FreeHand diehards are still out there. Some of that passion has led to the creation of alternate tools, such as Gravit Designer, which was later acquired by Corel. The users created a specific file loader for the virtualization software Parallels that allows FreeHand fans to have a copy of this program on their modern machine. And Thü Hürlimann even went to the trouble of building a Hackintosh that runs the 12-year-old Mac OS X variant Snow Leopard, just so he could always run the last version of FreeHand on modern hardware.

In the end, though, Free FreeHand’s efforts weren’t successful. But one has to wonder what might have happened if it was. Would Adobe have changed its tune or faced more regulatory scrutiny?

Would we even have the expensive ball of yarn that is Creative Cloud?

I like Adobe and most of its products. I use many of them daily, and love using them, often together. (I admit I’m more an Illustrator guy, though my favorite Adobe tool to this day is InDesign.)

But I also realize that Adobe has power thanks to its consolidation of tools that makes it problematic for the future of creative design. The suite gives it all of its power—and that power gives it too much influence over how we work.

Last year, the creative giant bought two fairly large firms. First, it spent $1.68 billion on Magento, a firm that sells e-commerce software, and then, last fall, it bought Marketo, a firm that sells marketing software, for $4.75 billion. These tools, together, represent two of the four largest acquisitions in Adobe’s history, with Marketo actually worth more than Macromedia, a buyout that fundamentally changed the company.

Adobe is increasingly not only trying to run the software that can create your flyer or logo or commercial, but it’s trying to own the whole marketing process, too, soup to nuts. Some companies might love that sort of integration, and it’s a big reason why Adobe is making all these aggressive acquisitions. But a single company with that much power over a single field is worrying.

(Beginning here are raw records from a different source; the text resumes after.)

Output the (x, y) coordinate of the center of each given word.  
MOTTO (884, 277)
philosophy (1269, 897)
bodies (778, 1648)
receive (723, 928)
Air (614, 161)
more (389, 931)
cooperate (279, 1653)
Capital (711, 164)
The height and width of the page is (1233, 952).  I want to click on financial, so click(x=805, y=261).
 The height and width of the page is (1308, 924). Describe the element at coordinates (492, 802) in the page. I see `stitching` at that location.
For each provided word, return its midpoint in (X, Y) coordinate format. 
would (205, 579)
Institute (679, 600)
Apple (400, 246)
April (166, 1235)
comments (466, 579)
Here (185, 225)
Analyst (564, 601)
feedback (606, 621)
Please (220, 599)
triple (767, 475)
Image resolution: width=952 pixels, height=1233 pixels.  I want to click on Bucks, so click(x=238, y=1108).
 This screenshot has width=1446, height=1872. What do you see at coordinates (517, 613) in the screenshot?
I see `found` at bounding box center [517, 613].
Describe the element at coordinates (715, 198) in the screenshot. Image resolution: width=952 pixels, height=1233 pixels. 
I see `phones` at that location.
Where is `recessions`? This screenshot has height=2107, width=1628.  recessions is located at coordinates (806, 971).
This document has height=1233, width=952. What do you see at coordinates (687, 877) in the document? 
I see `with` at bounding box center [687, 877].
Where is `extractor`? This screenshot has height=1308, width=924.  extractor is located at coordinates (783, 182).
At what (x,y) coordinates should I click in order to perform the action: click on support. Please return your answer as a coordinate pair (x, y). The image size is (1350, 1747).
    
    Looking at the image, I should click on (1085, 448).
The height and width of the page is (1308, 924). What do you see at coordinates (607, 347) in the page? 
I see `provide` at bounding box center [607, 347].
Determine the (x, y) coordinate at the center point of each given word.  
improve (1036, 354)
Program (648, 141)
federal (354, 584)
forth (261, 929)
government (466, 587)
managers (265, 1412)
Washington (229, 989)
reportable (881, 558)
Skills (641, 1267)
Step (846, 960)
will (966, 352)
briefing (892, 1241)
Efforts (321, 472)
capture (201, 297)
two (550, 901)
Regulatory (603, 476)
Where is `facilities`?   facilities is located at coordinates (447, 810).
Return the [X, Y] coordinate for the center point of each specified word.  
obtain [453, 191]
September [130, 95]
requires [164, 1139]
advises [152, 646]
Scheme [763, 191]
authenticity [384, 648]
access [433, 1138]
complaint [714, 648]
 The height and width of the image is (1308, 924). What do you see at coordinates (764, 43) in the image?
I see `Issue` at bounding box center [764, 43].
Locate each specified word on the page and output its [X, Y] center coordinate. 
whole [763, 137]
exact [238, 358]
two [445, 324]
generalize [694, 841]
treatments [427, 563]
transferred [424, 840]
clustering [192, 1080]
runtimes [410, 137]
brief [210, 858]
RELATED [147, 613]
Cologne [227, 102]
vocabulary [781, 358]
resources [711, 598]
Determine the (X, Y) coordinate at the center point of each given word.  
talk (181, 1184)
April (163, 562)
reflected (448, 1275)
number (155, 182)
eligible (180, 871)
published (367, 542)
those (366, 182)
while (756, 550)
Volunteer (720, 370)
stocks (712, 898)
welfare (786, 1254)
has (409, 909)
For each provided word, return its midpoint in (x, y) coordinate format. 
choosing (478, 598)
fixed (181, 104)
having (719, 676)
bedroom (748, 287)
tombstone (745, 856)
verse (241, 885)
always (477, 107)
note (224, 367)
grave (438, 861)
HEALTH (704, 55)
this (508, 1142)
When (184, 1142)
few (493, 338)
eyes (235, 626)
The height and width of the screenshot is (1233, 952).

I really like Adobe as a company, but I think its suite has become so costly and unavoidable for the average creative consumer that it needs to be a little bit smaller, so as to allow smaller players to compete without feeling like they have to go up against an impossible behemoth to even make a dent. Maybe Adobe fans won’t like to hear this, but I swear my case here is for the creative community’s best interests.

Make Adobe smaller. Make it possible to live without it as a creative. Make it small enough that it can’t crush an app like FreeHand ever again.

And make it small enough so that when users repeatedly ask it to support the native fullscreen feature in Mac OS, it actually listens, because it’s driving me goddamn crazy that it hasn’t added it yet after almost eight years.